→ Task description:
Lines from the one with "You are a computer-use" to the end of the material, both included: print them exactly and print nothing else. Omit the pictures.

→ Provided entries:

== Segment start ==

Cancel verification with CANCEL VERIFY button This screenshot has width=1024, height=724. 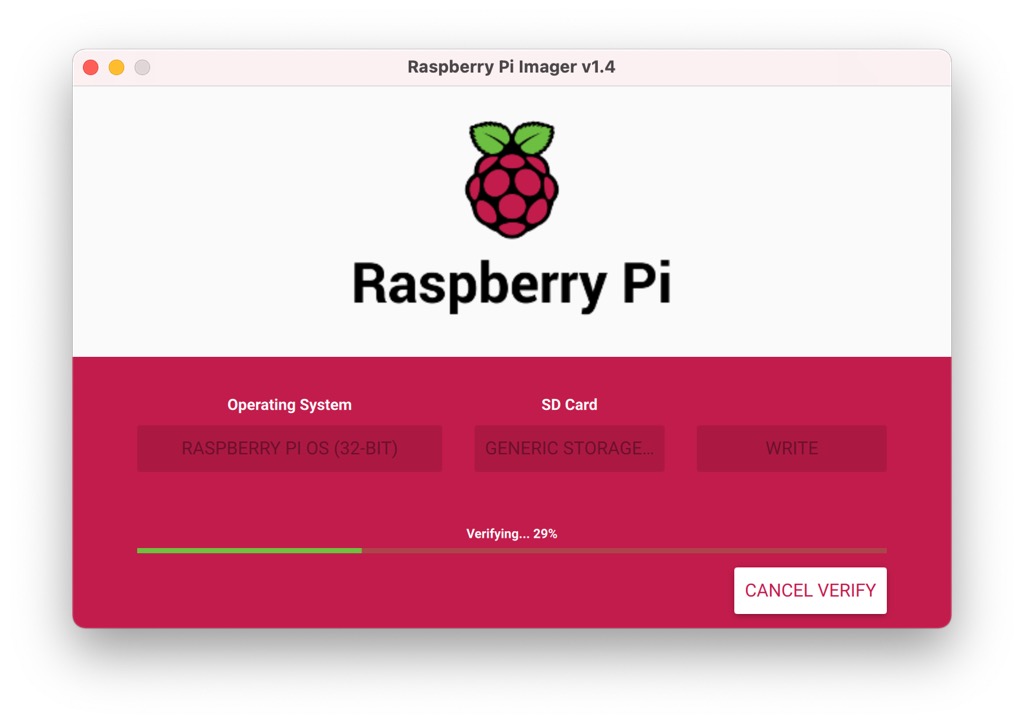(810, 590)
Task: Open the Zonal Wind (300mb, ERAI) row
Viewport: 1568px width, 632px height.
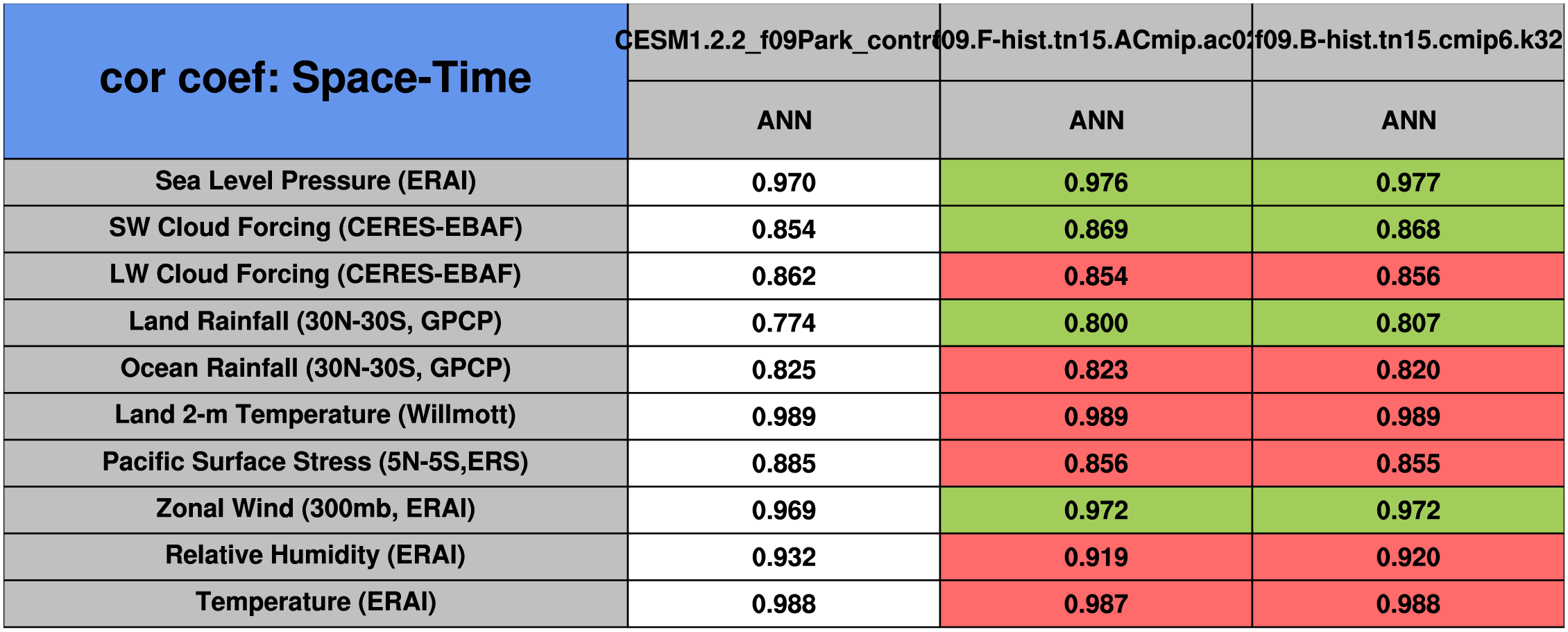Action: [316, 509]
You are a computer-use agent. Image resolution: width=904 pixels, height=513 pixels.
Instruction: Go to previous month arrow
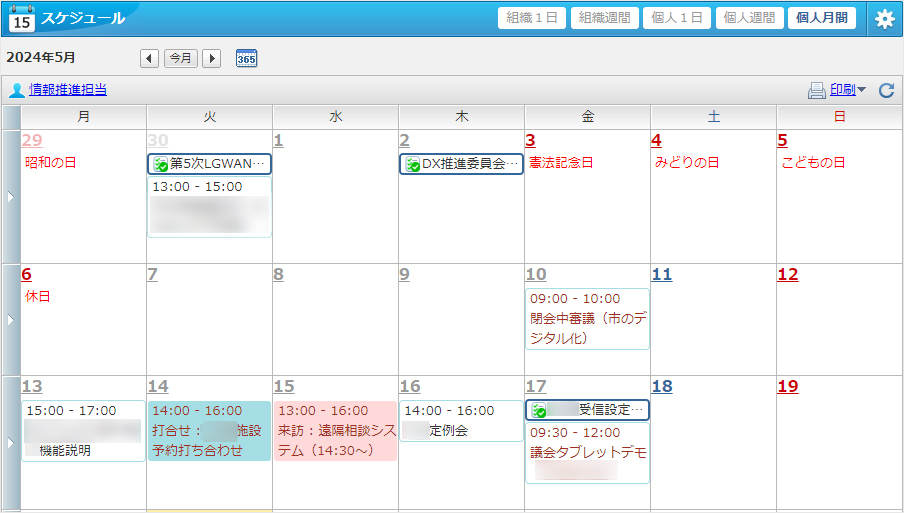pyautogui.click(x=149, y=58)
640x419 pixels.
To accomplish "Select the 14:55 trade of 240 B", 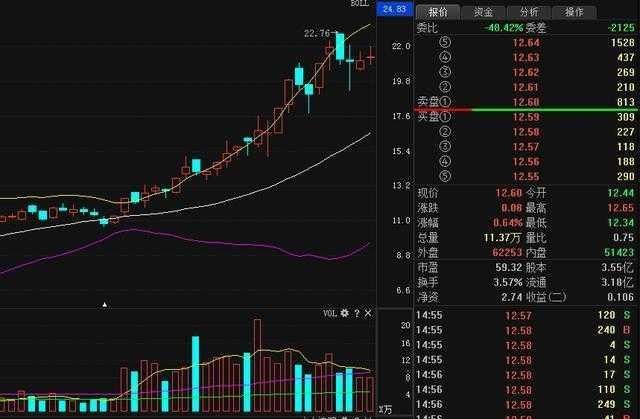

== Segment end ==

→ Completed exercise:
You are a computer-use agent. Image resolution: width=904 pixels, height=513 pixels.
Instruction: Go to previous month arrow
pyautogui.click(x=149, y=58)
640x419 pixels.
To accomplish "Select the 14:55 trade of 240 B", 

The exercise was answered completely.